Fathers, Love Your Children, and They May have a Healthy Sex Life

I am afraid that many evangelical Christians might read this article, “Relationship with Dad Affects Teens Sexual Behavior” and kind of be like, “Well duh!” But we shouldn’t, because studies like this are a big deal. This wasn’t done by a Christian, as far as I know, and it gives us a point of contact with the culture at large on why we are always talking about the family the way we do.

But beyond the fact that a dad’s personal love and relationship to his children has a positive affect, we ought to also ask ourselves and others, “Why do you think this is?” I am a Christian father myself. I want my children to wait for sexual intimacy until marriage. Why do I want that? And why would my love for them cause them to want that for themselves? Or at least, even if not a Christian, why would a healthy relationship with dad cause sons to behave more responsibly in the area of sexual activity?

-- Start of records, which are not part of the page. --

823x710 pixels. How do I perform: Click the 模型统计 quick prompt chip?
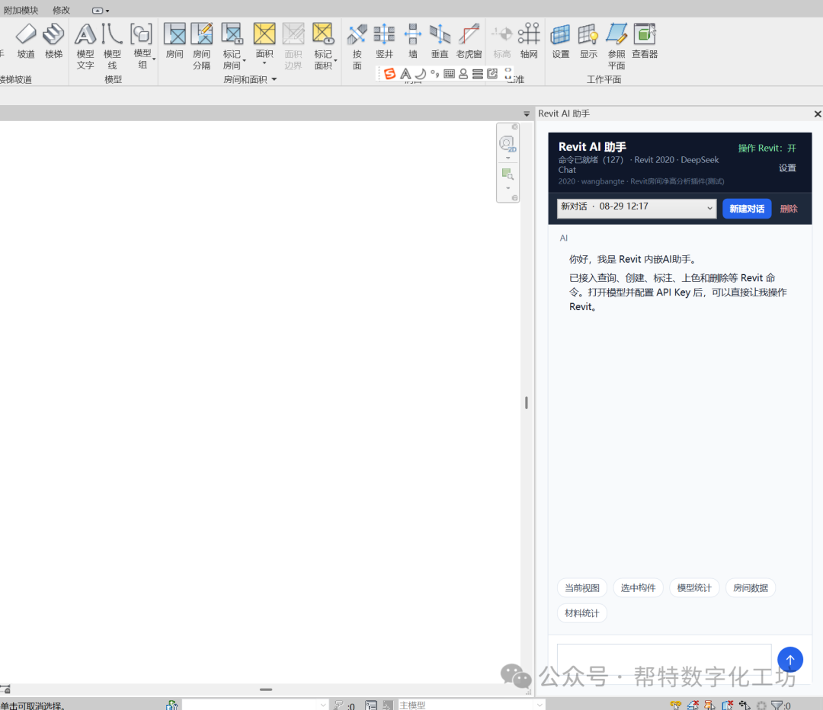[694, 588]
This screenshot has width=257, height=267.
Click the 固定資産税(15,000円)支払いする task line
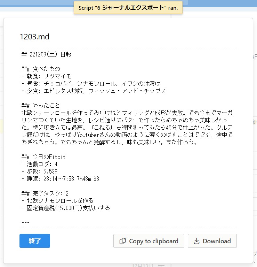click(66, 208)
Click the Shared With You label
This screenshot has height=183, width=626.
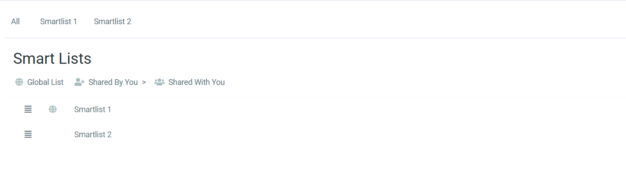(x=196, y=82)
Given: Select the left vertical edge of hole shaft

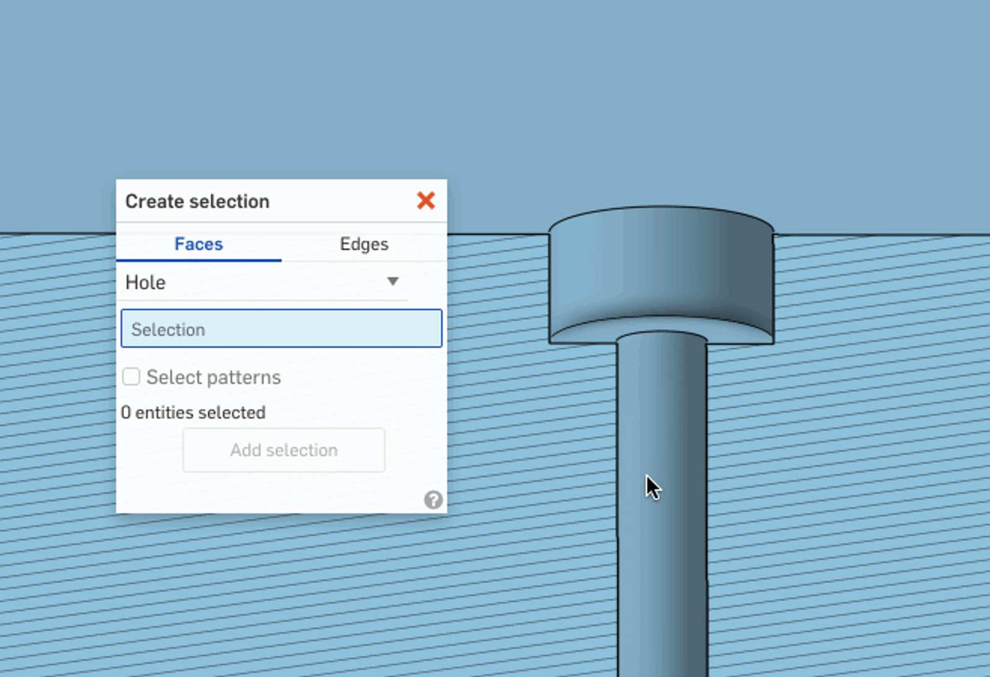Looking at the screenshot, I should pyautogui.click(x=618, y=495).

I think the answer is fairly obvious, but it is worth pointing out. Sex is about intimacy. It is a sharing of yourself in one of the most intimate ways with another human being. It is wonderful, even sacred. I desire my children to wait because if they spread themselves around like that, they will miss the point of the intimacy it was designed for. Now, I also believe premarital sex is sin, but that’s why I think it is sin. It is, as the Bible says, a sin against your own body. God didn’t design sex and then forbid us having it to be a celestial killjoy; He did it because it only works properly when shared between two covenant lovers who have sworn themselves, by life and death, to love one another.

So what does dad have to do with this? Because dads ought to love like that. Not that moms can’t or don’t. Please, moms, try not to be offended at me for a moment. But when my son skins his knee, he goes to mom. I get that. Moms, in general, are better at that sort of comfort than dad. There is a kind of love, I think, that we get from our dads that is a different kind of intimacy. He might tell you to dry it up or shake it off over a skinned knee, but a good dad makes you feel safe as a kid. He is a protector and a counselor and one who pushes you to be who you are. Cause sometimes, we know deep down, that we don’t need our boo-boos kissed, when need to rub some dirt on it and get back on the bike.

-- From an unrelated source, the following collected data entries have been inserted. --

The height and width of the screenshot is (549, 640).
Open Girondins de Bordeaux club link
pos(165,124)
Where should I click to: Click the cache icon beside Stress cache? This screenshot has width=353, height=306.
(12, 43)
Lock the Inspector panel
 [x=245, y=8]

When children have this kind of loving relationship with their fathers, they are less likely to seek out shallow intimacies with others. Because dad is there, and he loves them. Don’t take my word for it. Read the article for yourself.

About Brad Williams

Brad is the pastor of a Baptist church in a small town in Alabama. Brad has a lovely wife, two children, two dogs, a cat, a turtle, and five bee hives. Besides the incredible fact that he managed to persuade his wife to marry him, he is proud that he served six years in the Army National Guard, managed to graduate college with an English Lit. degree, graduate seminary, and finish the original Bard's Tale as a youngster by making maps on graph paper.

  • http://literaryworkshop.wordpress.com/2012/09/12/how-to-get-kids-interested-in-woodworking/ Steve S.

    After a few years of working regularly with older teens and young adults, I’ve come to essentially the same conclusion. Young women who have good, strong relationships with their fathers tend to be more mature, self-confident, and happy than those who don’t. I work around fewer young men, but thus far the principle has held true for them, too. It affects their whole character, not just their sexual behavior.

    I hesitate to try to explain why this is–it’s enough for me that it is. Part of it, perhaps, is that sex is not just about physical gratification. It’s inseparable from relationships, emotions, and self-image, and those character attributes are developed largely through parental influence. The healthier those attributes are, the less likely someone is to engage in what the study calls “risky sexual behavior.”

    When I look at the young adults I work with, I see a few whom I would like my own children to emulate. To a one, they all have strong, positive relationships with their fathers.

  • http://aandbcounseling.com Dr Don

    I am a Christian counselor and certainly have seen the effects that you have outlined when fathers do not step up in this regard. At the extreme, when there is severe neglect or abuse involved, it can be an open door for boys to seek the male affirmation from other men who can exploit that in unhealthy ways.